From the first record below to the last, retype each one exactly.

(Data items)
BEGIN

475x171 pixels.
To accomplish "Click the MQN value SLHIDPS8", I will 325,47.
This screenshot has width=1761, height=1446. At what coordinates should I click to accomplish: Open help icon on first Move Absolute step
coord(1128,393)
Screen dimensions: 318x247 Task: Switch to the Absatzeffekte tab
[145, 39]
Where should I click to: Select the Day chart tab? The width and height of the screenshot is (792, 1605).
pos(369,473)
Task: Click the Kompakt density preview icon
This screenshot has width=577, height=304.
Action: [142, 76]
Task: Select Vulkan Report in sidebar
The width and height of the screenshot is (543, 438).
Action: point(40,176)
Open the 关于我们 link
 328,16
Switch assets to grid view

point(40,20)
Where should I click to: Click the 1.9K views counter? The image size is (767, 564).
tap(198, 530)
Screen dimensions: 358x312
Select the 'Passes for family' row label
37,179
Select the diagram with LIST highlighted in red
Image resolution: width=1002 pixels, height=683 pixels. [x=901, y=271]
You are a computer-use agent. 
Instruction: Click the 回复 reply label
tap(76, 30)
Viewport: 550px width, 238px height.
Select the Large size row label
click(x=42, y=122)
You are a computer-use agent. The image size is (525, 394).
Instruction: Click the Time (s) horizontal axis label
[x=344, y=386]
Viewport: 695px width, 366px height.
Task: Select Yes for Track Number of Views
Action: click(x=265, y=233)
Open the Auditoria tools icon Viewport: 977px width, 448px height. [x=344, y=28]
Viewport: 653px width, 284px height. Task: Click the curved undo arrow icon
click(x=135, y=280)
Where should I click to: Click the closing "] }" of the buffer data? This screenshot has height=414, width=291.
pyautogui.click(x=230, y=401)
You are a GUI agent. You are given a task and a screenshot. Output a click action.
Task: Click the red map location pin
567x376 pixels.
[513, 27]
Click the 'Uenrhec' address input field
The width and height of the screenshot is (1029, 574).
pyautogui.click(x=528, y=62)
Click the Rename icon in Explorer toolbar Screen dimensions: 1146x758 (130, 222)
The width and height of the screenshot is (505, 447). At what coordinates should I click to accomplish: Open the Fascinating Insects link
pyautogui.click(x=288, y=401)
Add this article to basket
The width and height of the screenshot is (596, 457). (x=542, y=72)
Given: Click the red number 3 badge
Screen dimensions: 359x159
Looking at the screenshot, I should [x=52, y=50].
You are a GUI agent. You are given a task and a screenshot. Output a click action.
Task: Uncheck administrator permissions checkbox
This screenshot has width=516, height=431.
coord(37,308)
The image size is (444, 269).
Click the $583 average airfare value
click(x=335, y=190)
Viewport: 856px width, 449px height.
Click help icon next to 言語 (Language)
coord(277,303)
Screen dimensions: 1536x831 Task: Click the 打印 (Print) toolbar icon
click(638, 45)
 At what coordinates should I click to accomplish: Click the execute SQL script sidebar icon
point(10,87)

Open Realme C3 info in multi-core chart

END

OUTPUT FOR THIS EXERCISE.
475x171 pixels.
To accomplish "Click the MQN value SLHIDPS8", I will 325,47.
This screenshot has width=1761, height=1446. At what coordinates should I click to accomplish: Open help icon on first Move Absolute step
coord(1128,393)
Screen dimensions: 318x247 Task: Switch to the Absatzeffekte tab
[145, 39]
Where should I click to: Select the Day chart tab? The width and height of the screenshot is (792, 1605).
pos(369,473)
Task: Click the Kompakt density preview icon
This screenshot has width=577, height=304.
Action: [142, 76]
Task: Select Vulkan Report in sidebar
The width and height of the screenshot is (543, 438).
Action: point(40,176)
Open the 关于我们 link
 328,16
Switch assets to grid view

point(40,20)
Where should I click to: Click the 1.9K views counter? The image size is (767, 564).
tap(198, 530)
Screen dimensions: 358x312
Select the 'Passes for family' row label
37,179
Select the diagram with LIST highlighted in red
Image resolution: width=1002 pixels, height=683 pixels. [x=901, y=271]
You are a computer-use agent. 
Instruction: Click the 回复 reply label
tap(76, 30)
Viewport: 550px width, 238px height.
Select the Large size row label
click(x=42, y=122)
You are a computer-use agent. The image size is (525, 394).
Instruction: Click the Time (s) horizontal axis label
[x=344, y=386]
Viewport: 695px width, 366px height.
Task: Select Yes for Track Number of Views
Action: click(x=265, y=233)
Open the Auditoria tools icon Viewport: 977px width, 448px height. [x=344, y=28]
Viewport: 653px width, 284px height. Task: Click the curved undo arrow icon
click(x=135, y=280)
Where should I click to: Click the closing "] }" of the buffer data? This screenshot has height=414, width=291.
pyautogui.click(x=230, y=401)
You are a GUI agent. You are given a task and a screenshot. Output a click action.
Task: Click the red map location pin
567x376 pixels.
[513, 27]
Click the 'Uenrhec' address input field
The width and height of the screenshot is (1029, 574).
pyautogui.click(x=528, y=62)
Click the Rename icon in Explorer toolbar Screen dimensions: 1146x758 (130, 222)
The width and height of the screenshot is (505, 447). At what coordinates should I click to accomplish: Open the Fascinating Insects link
pyautogui.click(x=288, y=401)
Add this article to basket
The width and height of the screenshot is (596, 457). (x=542, y=72)
Given: Click the red number 3 badge
Screen dimensions: 359x159
Looking at the screenshot, I should [x=52, y=50].
You are a GUI agent. You are given a task and a screenshot. Output a click action.
Task: Uncheck administrator permissions checkbox
This screenshot has width=516, height=431.
coord(37,308)
The image size is (444, 269).
Click the $583 average airfare value
click(x=335, y=190)
Viewport: 856px width, 449px height.
Click help icon next to 言語 (Language)
coord(277,303)
Screen dimensions: 1536x831 Task: Click the 打印 (Print) toolbar icon
click(638, 45)
 At what coordinates should I click to accomplish: Click the execute SQL script sidebar icon
point(10,87)

Open Realme C3 info in multi-core chart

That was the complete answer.